+++ Fragmento seleccionado

Además, muchas piedras que estaban en el camino a recorrer por los tres hoy no están. Anotamos, sin agotarla, una lista:
- Ausencia de conflictos fronterizos, frecuentes, peligrosos y negativos para todo intento de acercamiento profundo, principalmente entre Chile y la Argentina.
- Ausencia de “hipótesis de conflicto” entre Brasil y Argentina, raíz de interminables zafarranchos sobre los ríos que se suponía nos unían, en una región que nosotros llamábamos Mesopotamia y a la que habíamos desprovisto de puentes y caminos para no facilitar una invasión desde Brasil.
- Poca y mala comunicación terrestre y limitada por mar.
Sin exceso de entusiasmo, se pueden citar hoy los ejemplos de la explotación minera conjunta con Chile y la construcción del túnel a baja altura a través de los Andes y su correspondiente ferrocarril eléctrico, a la vez que la integración industrial con Brasil y la escala de nuestro comercio tejen día a día la trama de nuestra inevitable igualdad de fines.
Tres pasos más atrás. La semana pasada el filoso y experimentado periodista inglés Robert Fisk, del diario The Independent de Londres, comentó un titular de un diario de Beirut que rezaba: “Viene una guerra”.
Mientras Fisk escribía su columna, los medios globales habían decidido suplantar cualquier seguimiento detallado de los combates en Siria, por: Crimea, el aniversario del primer año del Papa y la pérdida del avión de Malasia en el mar de China. Tampoco hubo demasiadas menciones a la leyes recién aprobadas por la Knesset (Cámara Legislativa) en Tel Aviv, salvo una: la que impone la obligación del cumplimiento del servicio militar obligatorio a los jóvenes ultraortodoxos israelíes, y esto solamente para el 20% de sus adeptos. Es grande la tentación de ahondar en el término “ultraortodoxo, o ultracatólico o ultrarrepublicano”, etc., ya que es difícil cancelar el circuito neuronal que conecta su vibración con términos duros, como: inflexibles, irracionales, inabordables, y abrir cancha a los mecanismos simbólicos del lenguaje para dar posibilidad a que funcionen como sinónimos para describir la posición de organizaciones como los Legionarios de Cristo, el Tea Party, los Haredim y otros.

++++++
+++ Contenido de datos

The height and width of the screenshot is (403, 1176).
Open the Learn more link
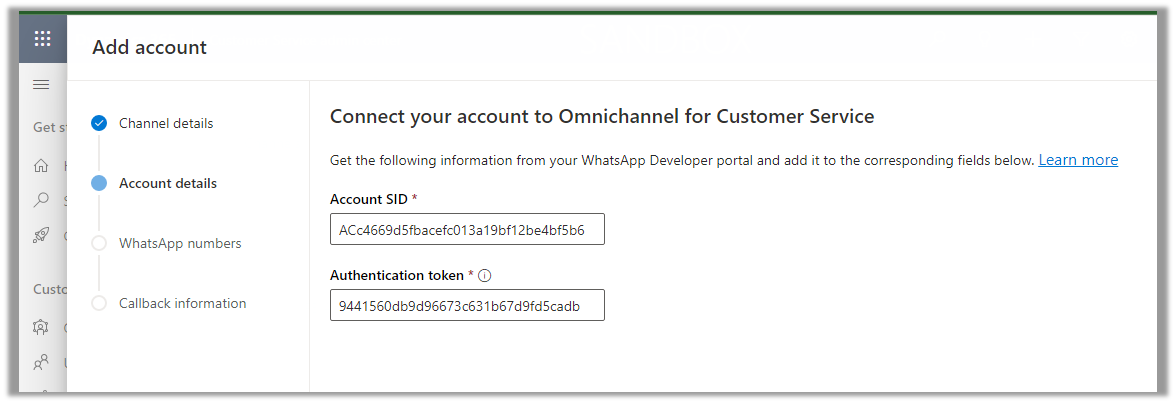tap(1078, 160)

++++++

* _Tarea asignada 1_: Según el fragmento, ¿con qué temas reemplazaron los medios globales el seguimiento detallado de los combates en Siria? Enuméralos todos.
* _Tarea asignada 2_: Reproduce del fragmento el pasaje que comienza con "Además, muchas piedras" y sigue hasta "y la Argentina.".
Respondé usando únicamente el fragmento.

* _Respuesta 1_:
- Crimea
- El aniversario del primer año del Papa
- La pérdida del avión de Malasia en el mar de China

* _Respuesta 2_:
Además, muchas piedras que estaban en el camino a recorrer por los tres hoy no están. Anotamos, sin agotarla, una lista:
- Ausencia de conflictos fronterizos, frecuentes, peligrosos y negativos para todo intento de acercamiento profundo, principalmente entre Chile y la Argentina.